Mr Scheungraber denies the charges, but he will have to face testimony from a survivor of the massacre, a 79-year-old former Carabinieri officer, who was a 15 year-old boy on June 27 1944.

That was the date that German soldiers from Mountain Infantry Battalion 818 set out on a reprisal operation after two of their number had been killed by partisans.
When the trial opens in Munich on Monday prosecutors charge that, led by Scheungraber, the German soldiers began their revenge attacks by shooting three farmhands and a local woman, Maria Bistarelli Casucci, aged 74, who crossed their path after the Partisan attack.

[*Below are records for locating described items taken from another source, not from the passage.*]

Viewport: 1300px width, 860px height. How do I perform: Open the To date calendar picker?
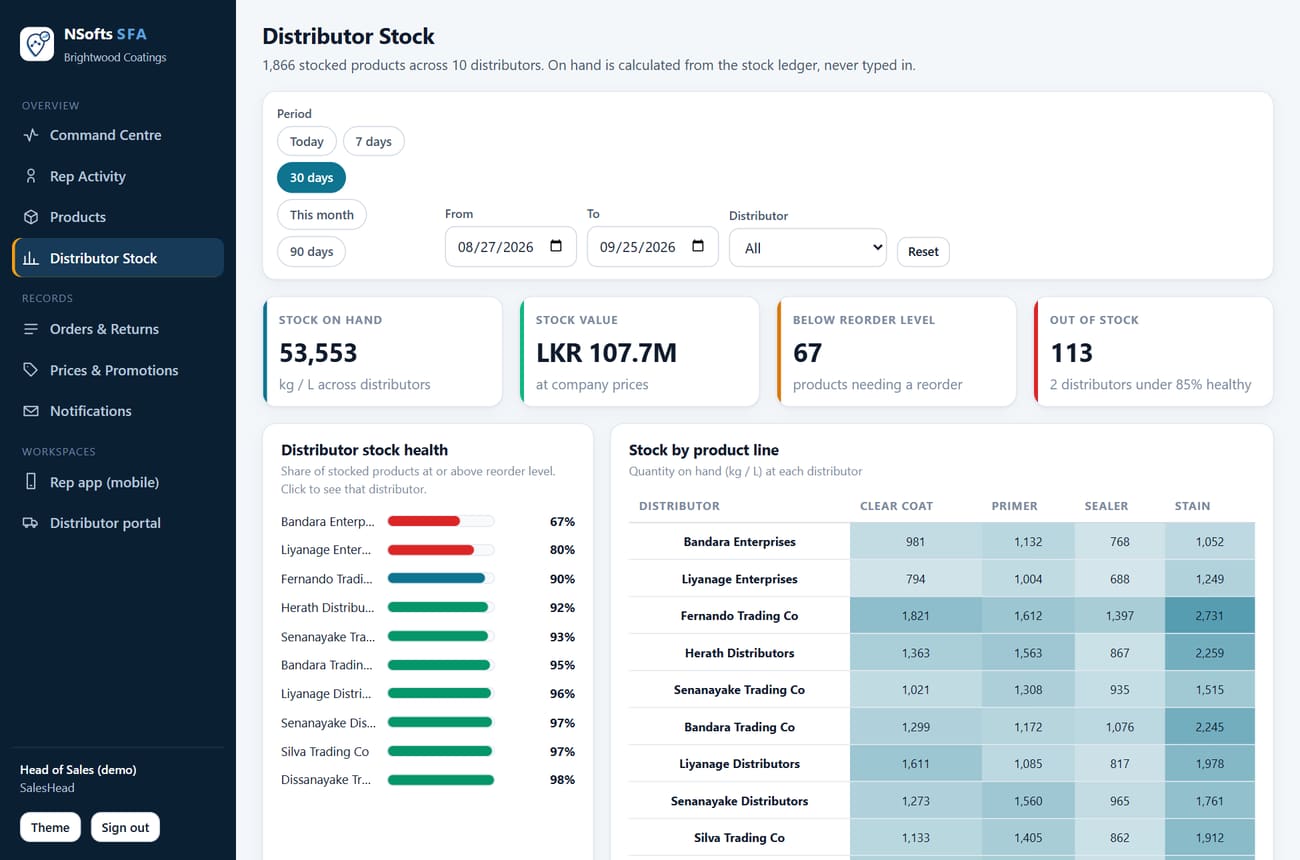[x=698, y=247]
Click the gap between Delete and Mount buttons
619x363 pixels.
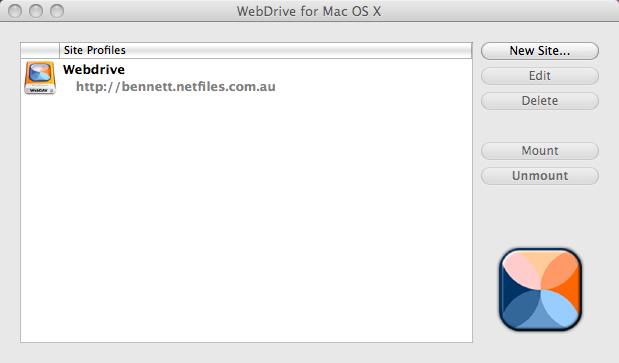540,126
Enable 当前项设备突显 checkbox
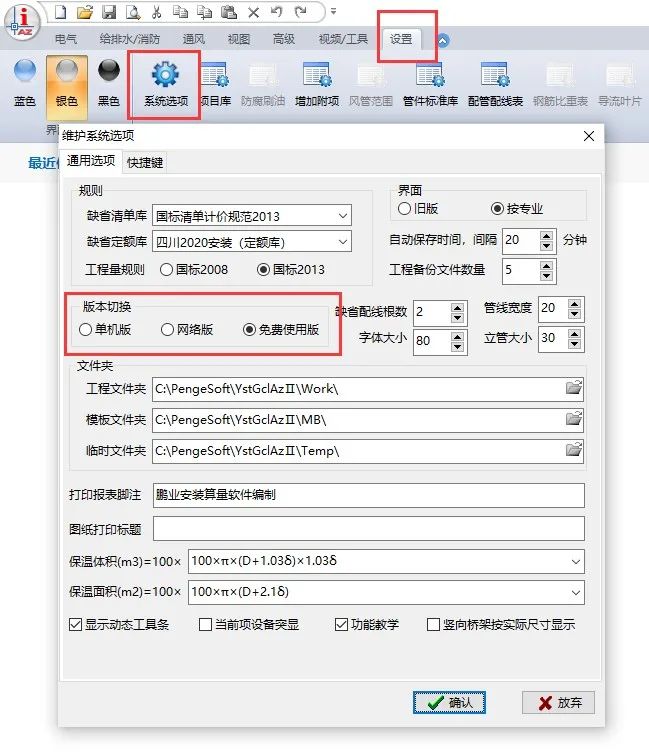This screenshot has height=754, width=649. point(206,625)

But they hope to prove that the attack did not stop there. Instead, the unit rounded up 12 local men, aged from 15 to 74. One of the men, a German speaker, was released, but the others were lined up against a wall of a local farmhouse.

"I was wearing shorts and remember the grass scratching my legs," said the survivor, only identified as Gino W. "I was sure that we were going to be shot."

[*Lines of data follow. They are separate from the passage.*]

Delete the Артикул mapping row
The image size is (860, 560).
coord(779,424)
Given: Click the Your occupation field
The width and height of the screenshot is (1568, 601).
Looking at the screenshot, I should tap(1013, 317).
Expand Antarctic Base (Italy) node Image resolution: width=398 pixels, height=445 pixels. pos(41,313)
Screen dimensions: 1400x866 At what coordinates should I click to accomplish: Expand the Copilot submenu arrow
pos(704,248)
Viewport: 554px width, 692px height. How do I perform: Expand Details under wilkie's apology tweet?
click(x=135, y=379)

According to Gino W however, new orders were given at the last minute for the 11 to be driven to a farmhouse, locked inside, and blown to pieces.

"The Germans pushed us into the ground floor, a kind of stall. I pushed myself into a corner, the others lay on the ground. Through the door frame I saw the Germans bringing up heavy boxes and heard someone running down the stairs. After the explosion I remember nothing." Later that day, the 15-year-old was pulled from the rubble by villagers. He was the only survivor.

The killings were later marked by a memorial, but no judicial action was taken against the suspected perpetrators until 2006, when a court in Italy convicted Josef Scheungraber and another soldier of murder.